Generally speaking, the variance of a Monte Carlo tally will be inversely proportional to the number of events that score to the tally. In a reactor problem, this implies that regions with low relative power density will have higher variance that regions with high relative power density. One method to circumvent the uneven distribution of relative errors is the uniform fission site (UFS) method introduced by [Sutton]. In this method, the portion of the problem containing fissionable material is subdivided into a number of cells (typically using a structured mesh). Rather than producing

\[m = \frac{w}{k} \frac{\nu\Sigma_f}{\Sigma_t}\]

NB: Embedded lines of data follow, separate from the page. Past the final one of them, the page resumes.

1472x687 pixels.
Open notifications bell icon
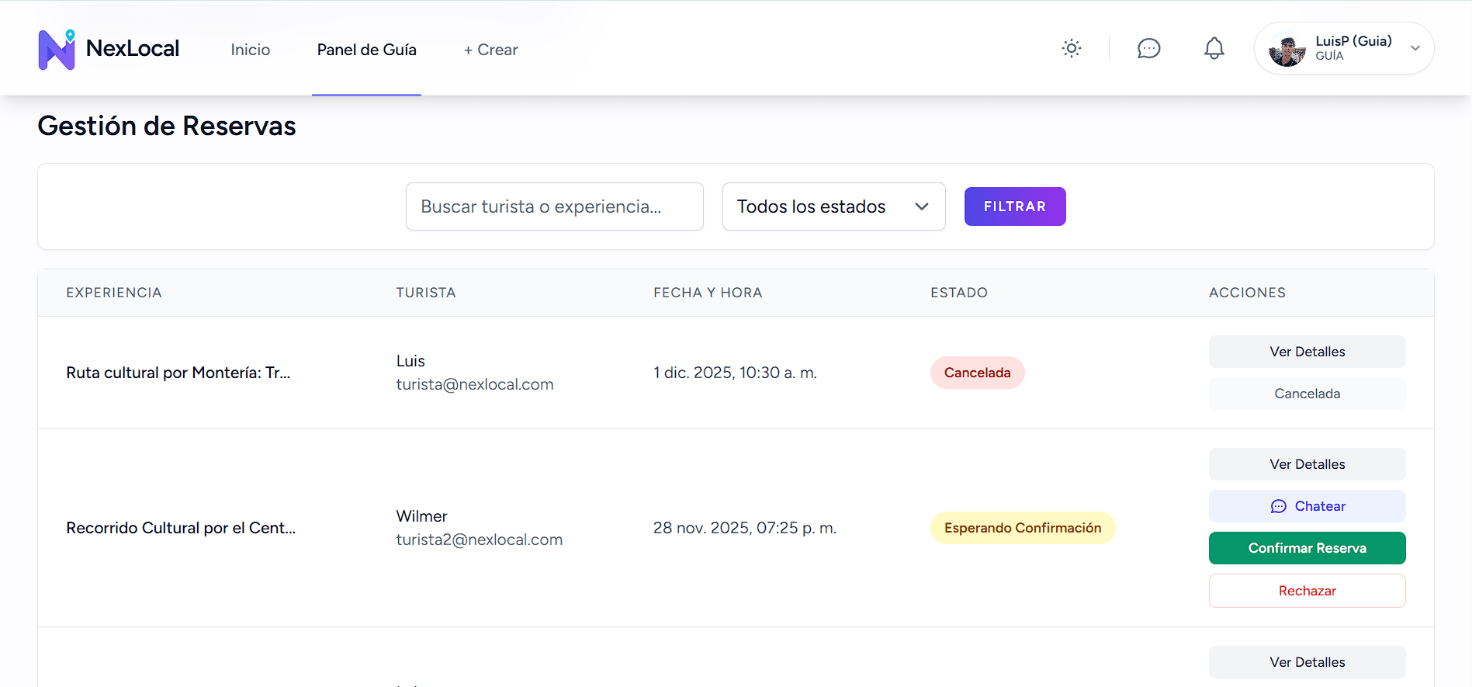tap(1214, 48)
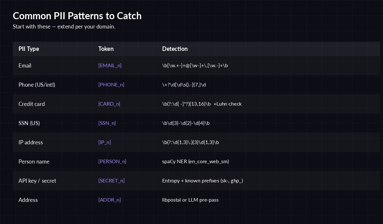Click the [PHONE_n] token link
This screenshot has height=224, width=383.
pos(111,85)
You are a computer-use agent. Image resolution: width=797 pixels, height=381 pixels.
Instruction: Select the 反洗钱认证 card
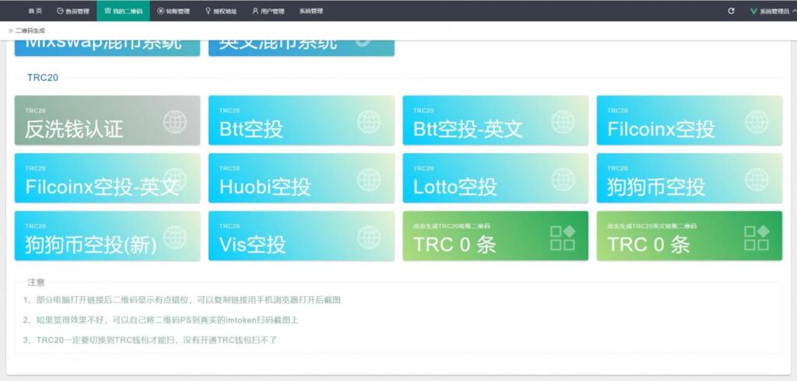tap(107, 121)
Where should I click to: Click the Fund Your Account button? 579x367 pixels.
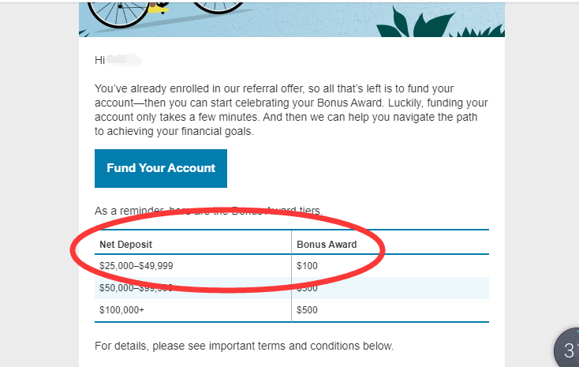161,168
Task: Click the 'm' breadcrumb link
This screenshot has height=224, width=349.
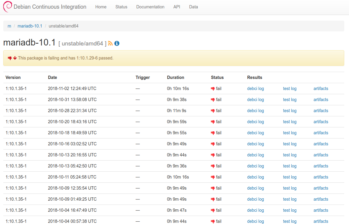Action: pos(9,26)
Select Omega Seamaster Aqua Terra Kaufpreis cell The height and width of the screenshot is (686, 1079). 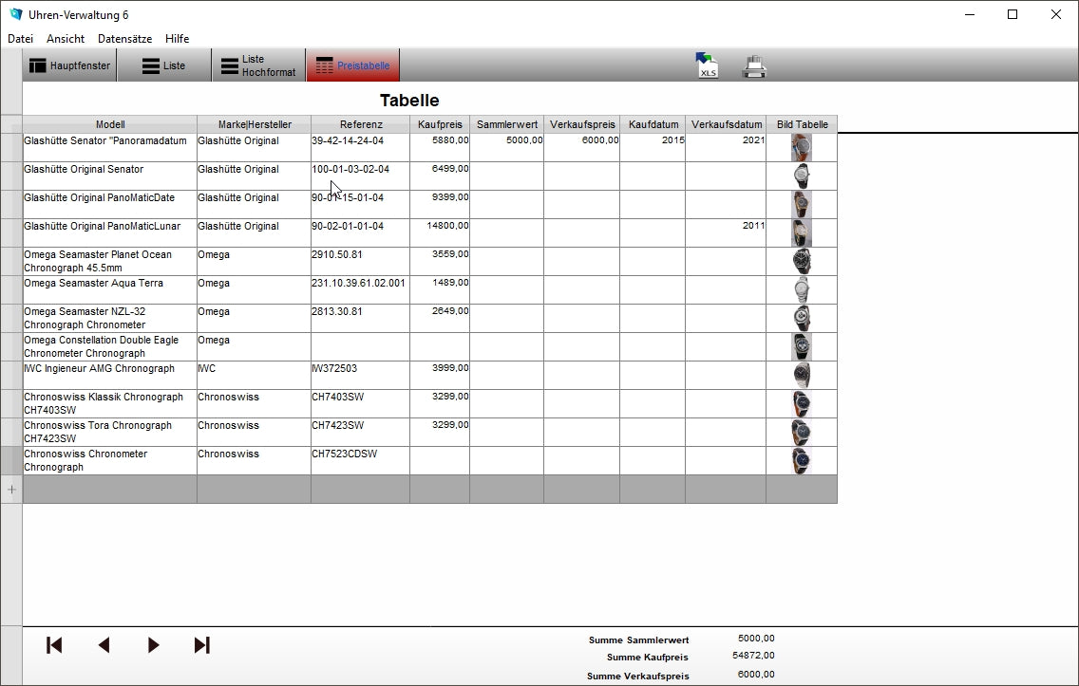[x=440, y=289]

fission sites at each collision where \(w\) is the weight of the neutron, \(k\) is the previous-generation estimate of the neutron multiplication factor, \(\nu\Sigma_f\) is the neutron production cross section, and \(\Sigma_t\) is the total cross section, in the UFS method we produce

\[m_{UFS} = \frac{w}{k} \frac{\nu\Sigma_f}{\Sigma_t} \frac{v_i}{s_i}\]

fission sites at each collision where \(v_i\) is the fraction of the total volume occupied by cell \(i\) and \(s_i\) is the fraction of the fission source contained in cell \(i\). To ensure that no bias is introduced, the weight of each fission site stored in the fission bank is \(s_i/v_i\) rather than unity. By ensuring that the expected number of fission sites in each mesh cell is constant, the collision density across all cells, and hence the variance of tallies, is more uniform than it would be otherwise.


J. Lieberoth, “A Monte Carlo Technique to Solve the Static Eigenvalue Problem of the Boltzmann Transport Equation,” Nukleonik, 11, 213-219 (1968).


Paul K. Romano, “Application of the Stochastic Oscillator to Assess Source Convergence in Monte Carlo Criticality Calculations,” Proc. International Conference on Mathematics, Computational Methods, and Reactor Physics, Saratoga Springs, New York (2009).


Daniel J. Kelly, Thomas M. Sutton, and Stephen C. Wilson, “MC21 Analysis of the Nuclear Energy Agency Monte Carlo Performance Benchmark Problem,” Proc. PHYSOR 2012, Knoxville, Tennessee, Apr. 15–20 (2012).


Taro Ueki, “On-the-Fly Judgments of Monte Carlo Fission Source Convergence,” Trans. Am. Nucl. Soc., 98, 512 (2008).